Kevin Carter, founder of the Emerging Markets Internet & Ecommerce Ucits ETF (EMQQ), sets out why he believes a focus on internet and e-commerce is the way to capture mega-trend growth in emerging markets.
Anyone who has travelled to China recently will have been struck by the increasing dominance of the cashless society. In Beijing and other big cities, even buying fruit and vegetables from a stall holder in the street means paying with a mobile phone and the QR codes of Alipay or WeChat Pay. Now that cash is widely declined in cities for even the smallest purchases, the Chinese have leapfrogged the credit and debit card age and moved straight to mobile payments.
Outside the cities, cash continues to be used, a reflection of the split in the Chinese economy between legacy industries (heavy industry, manufacturing and retail) and the new internet-based ecommerce sector.
From an investor’s point of view, legacy industry companies are beset by corruption, inefficiency and low accounting standards, while their growth and profitability are often low. One example is the Brazilian oil company Petrobras, which has been the focus of a string of corruption scandals that has seen the jailing of the country’s past three presidents.
Risk and reward
Investors making their risk/reward calculations may instead prefer to look at modern, professionally managed technology companies, some of which have seen spectacular growth, like Alibaba and Tencent in China. Nudging India towards a cashless society is Paytm, an e-commerce payment system and financial technology company, launched with backing from Alibaba and Warren Buffett’s Berkshire Hathaway. Nigeria-based Jumia Technologies, dubbed the ‘Amazon of Africa’, went public this year on the New York Stock Exchange, with the big ambition to “build a digital Africa”.

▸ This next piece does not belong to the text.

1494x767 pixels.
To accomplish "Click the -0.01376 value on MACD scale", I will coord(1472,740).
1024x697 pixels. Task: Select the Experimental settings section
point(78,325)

The reason for their success is the well-known mega-trend developing throughout the emerging markets: the rise of discretionary spending driven by billions of people entering the middle classes, wanting to spend their income on clothes, cars, household goods and entertainment.
McKinsey & Co have estimated that by 2025, annual consumption in emerging markets will reach $30trn, what they describe as “the biggest growth opportunity in the history of capitalism”. It is the internet and e-commerce serving the needs of billions of people that makes that unprecedented growth possible, and which provides a real investment opportunity.
Light bulb moment
Kevin Carter launched the EMQQ Emerging Markets Internet & Ecommerce ETF in December 2014 (a UCITS version launched on the HANetf platform in London in October 2018), with the aim of picking fast-growing Chinese internet and e-commerce stocks that were taking market share from traditional consumer stocks. Two of the fund’s original stocks that illustrate his thinking are Wuba, China’s largest online marketplace for classified adverts (the ‘Craigslist of China’), and Mercado Libre, an Argentinian company dedicated to online shopping and e-commerce throughout South America.

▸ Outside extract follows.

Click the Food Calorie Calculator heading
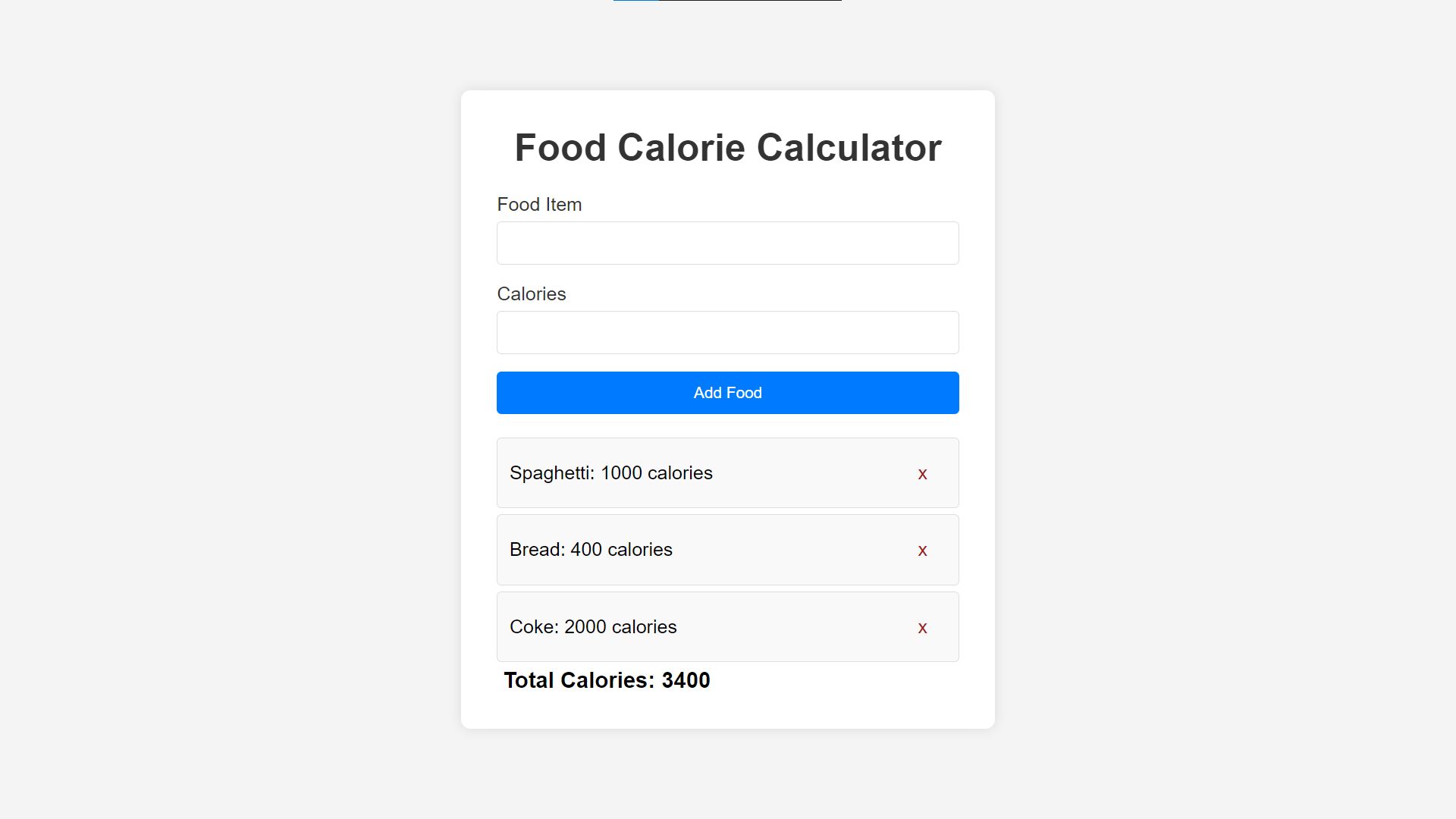The width and height of the screenshot is (1456, 819). 728,147
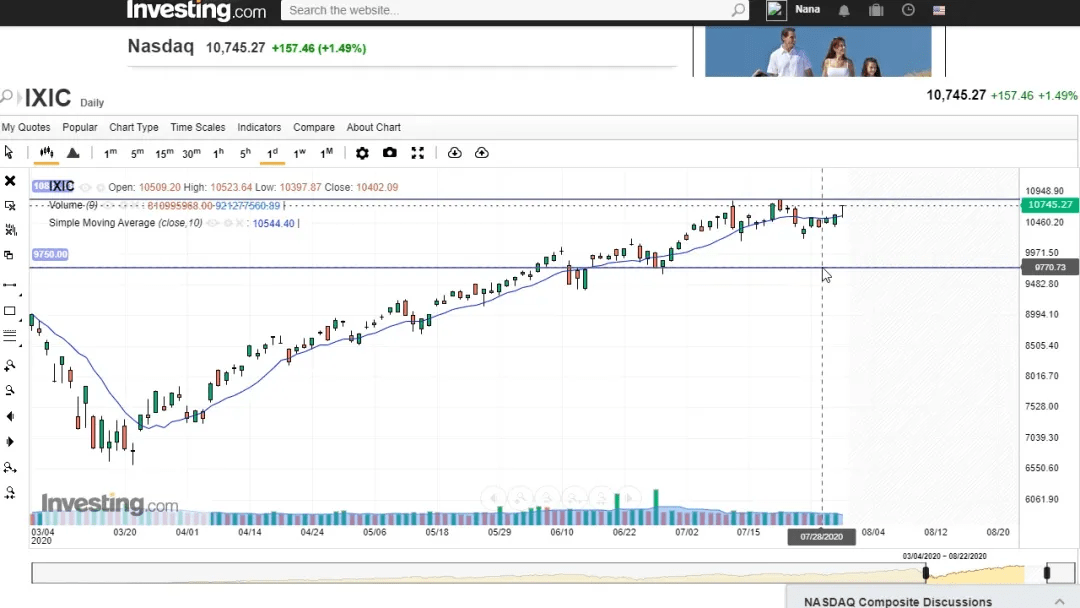Image resolution: width=1080 pixels, height=608 pixels.
Task: Select the rectangle drawing tool
Action: 10,311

For Carter, having Mercado Libre in his fund was a no-brainer. As well as being a good business idea, the company also addressed many of the long-standing problems of investing in emerging markets, primarily corruption and poor accounting standards. Mercado Libre was founded by a former Stanford University student, whose business strategy was informed by the latest management and accounting theories; the board had Nobel Prize winning economist Michael Spence; financial backing came from a string of blue chip investors, including eBay, JP Morgan Partners and Goldman Sachs; and, as Mercado Libre was listed on the NASDAQ, it met all the US accounting and listing standards.

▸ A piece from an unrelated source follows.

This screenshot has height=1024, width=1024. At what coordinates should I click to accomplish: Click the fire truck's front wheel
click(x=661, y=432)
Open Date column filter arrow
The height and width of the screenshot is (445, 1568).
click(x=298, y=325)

Of the 67 public companies on the EMQQ index, a number make their own significant investments in private companies, leveraging their local and regional knowledge to tap growth well below the radar of the major emerging market indices. Alibaba, from its humble beginnings in the domestic e-commerce market, has branched out into a number of sectors via launches, acquisitions and joint ventures. One example is Didi, the ‘Uber of China’, a joint venture created by Alibaba and Tencent to keep out Uber from China.
Rethinking parameters
But their most promising development is in financial services. With the Alipay payment network rebranded as Ant Financial in 2014, the way was open to offer its huge user base a suite of financial services through its digital wallet, including credit, banking, insurance and wealth management: a measure of its success is that, today, Ant Financial has the biggest money-market fund in the world, the Tianhong Yu’e Bao fund, serving the needs of some 590 million people, a third of China’s population.
Investors have rightly been sceptical of emerging markets, as their returns over the past decade have disappointed. One reason, Carter says, is that the traditional emerging market indexes did not include internet companies.
Alibaba, when it went public in September 2014 with a valuation of $25bn (now worth more than $430bn) was not on the index. Nor was $33bn Baidu, ‘the Google of China’, which provides numerous community-based apps and services but is best known for its search engine and mapping services. The Alibaba IPO, the biggest on record, forced the index companies to rethink their indexes.